O viciado quer cada vez mais, é insaciável, pois quer viver "o inédito", que o vem salvar. Igreja, cinema, botequim: todos os três nutrem expectativas de salvação, cada um deles à sua maneira.
O ateu Trótski tentava tirar a classe operária da aguardente ao reuni-la no cinema. Era a sua igreja.
O sr. diz que, com a invenção do destilado, destruiu-se a cultura do beber e também que a vitória da morfina e da heroína sobre o ópio mudou o padrão do "frenesi", devido à multiplicação do efeito tóxico. Quais as implicações disso para a sociedade contemporânea?
Quanto mais forte, mais rápido o efeito. As drogas desenvolvem-se segundo as necessidades gerais de aceleração.
Então novas drogas, tanto químicas quanto "tecnológicas", deverão necessariamente se desenvolver?
Se forem lucrativas, sim.
Parafraseando o "Manifesto Comunista", de Marx e Engels, o sr. afirma que as pessoas não suportam "o peso da sobriedade". Essa é uma característica da sociedade da sensação?
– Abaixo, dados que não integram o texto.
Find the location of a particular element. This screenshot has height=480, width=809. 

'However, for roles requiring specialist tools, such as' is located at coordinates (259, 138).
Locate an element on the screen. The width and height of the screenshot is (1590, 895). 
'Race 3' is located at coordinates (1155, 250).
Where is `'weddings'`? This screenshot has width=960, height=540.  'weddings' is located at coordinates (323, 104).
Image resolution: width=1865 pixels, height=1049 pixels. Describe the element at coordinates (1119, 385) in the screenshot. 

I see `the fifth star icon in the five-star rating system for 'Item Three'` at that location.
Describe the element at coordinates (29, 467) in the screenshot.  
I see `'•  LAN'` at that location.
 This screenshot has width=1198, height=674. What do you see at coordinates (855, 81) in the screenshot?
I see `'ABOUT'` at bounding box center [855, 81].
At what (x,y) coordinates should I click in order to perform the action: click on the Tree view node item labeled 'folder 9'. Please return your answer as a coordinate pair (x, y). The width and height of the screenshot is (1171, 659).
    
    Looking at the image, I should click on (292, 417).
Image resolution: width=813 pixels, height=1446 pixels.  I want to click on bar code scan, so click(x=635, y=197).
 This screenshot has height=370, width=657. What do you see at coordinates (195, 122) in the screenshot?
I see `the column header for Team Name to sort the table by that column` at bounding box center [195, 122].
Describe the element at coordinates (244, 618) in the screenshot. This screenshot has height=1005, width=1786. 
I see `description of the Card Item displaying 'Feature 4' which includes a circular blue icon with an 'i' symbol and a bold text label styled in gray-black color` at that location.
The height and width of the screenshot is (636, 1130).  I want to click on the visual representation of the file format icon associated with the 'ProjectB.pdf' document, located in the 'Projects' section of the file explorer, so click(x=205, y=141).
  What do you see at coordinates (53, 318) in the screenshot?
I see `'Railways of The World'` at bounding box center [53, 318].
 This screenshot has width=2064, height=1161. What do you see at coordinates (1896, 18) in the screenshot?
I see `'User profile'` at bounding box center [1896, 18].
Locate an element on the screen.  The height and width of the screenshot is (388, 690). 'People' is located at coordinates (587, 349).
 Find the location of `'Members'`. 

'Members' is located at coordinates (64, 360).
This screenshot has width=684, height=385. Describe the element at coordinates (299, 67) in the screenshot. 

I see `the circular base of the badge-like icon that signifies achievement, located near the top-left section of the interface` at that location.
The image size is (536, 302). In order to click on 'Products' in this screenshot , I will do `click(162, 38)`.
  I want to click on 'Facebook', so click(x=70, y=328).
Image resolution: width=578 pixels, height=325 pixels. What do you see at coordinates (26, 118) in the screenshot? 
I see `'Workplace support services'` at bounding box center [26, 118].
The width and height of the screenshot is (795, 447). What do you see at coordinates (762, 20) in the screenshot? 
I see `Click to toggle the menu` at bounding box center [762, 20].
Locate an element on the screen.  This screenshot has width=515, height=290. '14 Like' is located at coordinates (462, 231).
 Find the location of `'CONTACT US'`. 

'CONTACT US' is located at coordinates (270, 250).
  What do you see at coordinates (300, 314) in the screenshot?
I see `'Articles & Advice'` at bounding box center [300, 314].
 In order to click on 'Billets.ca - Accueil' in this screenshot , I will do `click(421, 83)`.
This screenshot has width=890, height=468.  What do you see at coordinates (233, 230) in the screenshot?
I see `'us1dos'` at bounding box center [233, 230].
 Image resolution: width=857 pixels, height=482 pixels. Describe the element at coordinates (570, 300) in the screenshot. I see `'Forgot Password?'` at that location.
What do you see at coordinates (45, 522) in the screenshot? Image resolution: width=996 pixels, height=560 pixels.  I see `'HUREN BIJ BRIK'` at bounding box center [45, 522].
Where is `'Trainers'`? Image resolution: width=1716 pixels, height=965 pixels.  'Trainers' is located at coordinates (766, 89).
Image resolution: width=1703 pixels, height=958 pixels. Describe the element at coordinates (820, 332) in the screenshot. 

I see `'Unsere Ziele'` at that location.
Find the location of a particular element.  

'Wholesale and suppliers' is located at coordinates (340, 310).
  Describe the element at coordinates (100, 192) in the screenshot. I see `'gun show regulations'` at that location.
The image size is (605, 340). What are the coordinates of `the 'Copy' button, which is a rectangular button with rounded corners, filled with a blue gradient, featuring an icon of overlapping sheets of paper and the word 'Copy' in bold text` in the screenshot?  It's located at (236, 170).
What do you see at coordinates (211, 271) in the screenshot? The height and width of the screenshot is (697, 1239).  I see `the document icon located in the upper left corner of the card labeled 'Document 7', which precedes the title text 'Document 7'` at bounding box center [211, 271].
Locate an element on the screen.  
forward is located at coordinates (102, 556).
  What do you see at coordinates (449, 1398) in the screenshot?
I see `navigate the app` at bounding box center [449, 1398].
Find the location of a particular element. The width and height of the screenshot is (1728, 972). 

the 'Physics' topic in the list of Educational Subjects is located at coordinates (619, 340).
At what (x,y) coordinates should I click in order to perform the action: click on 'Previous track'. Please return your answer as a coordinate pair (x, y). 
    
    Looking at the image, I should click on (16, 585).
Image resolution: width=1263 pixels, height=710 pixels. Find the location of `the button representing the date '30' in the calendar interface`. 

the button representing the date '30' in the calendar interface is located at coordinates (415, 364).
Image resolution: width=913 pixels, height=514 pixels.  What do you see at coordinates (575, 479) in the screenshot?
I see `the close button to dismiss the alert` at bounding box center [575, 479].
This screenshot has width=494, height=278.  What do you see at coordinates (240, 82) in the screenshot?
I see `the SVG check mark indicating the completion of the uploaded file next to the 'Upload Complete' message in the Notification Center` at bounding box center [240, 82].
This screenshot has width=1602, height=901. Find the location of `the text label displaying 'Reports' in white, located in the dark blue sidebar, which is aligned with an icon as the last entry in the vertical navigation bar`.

É. Marx e Engels não eram ascéticos, mas apostaram no domínio da razão sóbria, isenta de qualquer ópio físico ou metafísico.
Eram, em outras palavras, racionalistas ilusionistas, subestimaram o homem enquanto ser pulsional que nunca vai se livrar de todas as expectativas de salvação.
Não adianta recalcar tais expectativas, trata-se de lidar com elas de modo racional e reflexivo. Mas o sensacionalismo de hoje não dá espaço a tal reflexão. A metralha audiovisual torna o desvio o caminho principal.
Então a "metralhadora audiovisual" liquida a perspectiva de alguma salvação?
Não necessariamente. Não vivemos num mundo predeterminado. O livre arbítrio não está liquidado. As forças dominadoras sempre provocam forças de resistência, tanto em termos educacionais quanto sociais. A história continua em aberto.
O sr. é um crítico da "dupla estratégia" do Greenpeace, de criticar e condescender? Qual a implicação disso para o movimento ambientalista?
Constato, não critico a "dupla estratégia".
Observo, porém, que ela sempre indica fraqueza social. São minorias que têm necessidade de usá-la.
Organizações não governamentais como o Greenpeace agem sob as mesmas coações comerciais que as grandes empresas.
Elas têm que colaborar com forças sociais que, ao mesmo tempo, estão combatendo. Não escapam da ambiguidade. Entretanto, isso de nada serve se não arriscar o ambíguo.
A vida é sonho?
Seria bonito. Mas não é assim. A vida é um conjunto de vários estados. Um deles é o sonho. Representa o subsolo da nossa vida, É a massa de fermentação de todos os nossos desejos, planos, projetos.
Ninguém aguenta a vida sem sonho. Sem sonho não há esperança, não há humanidade.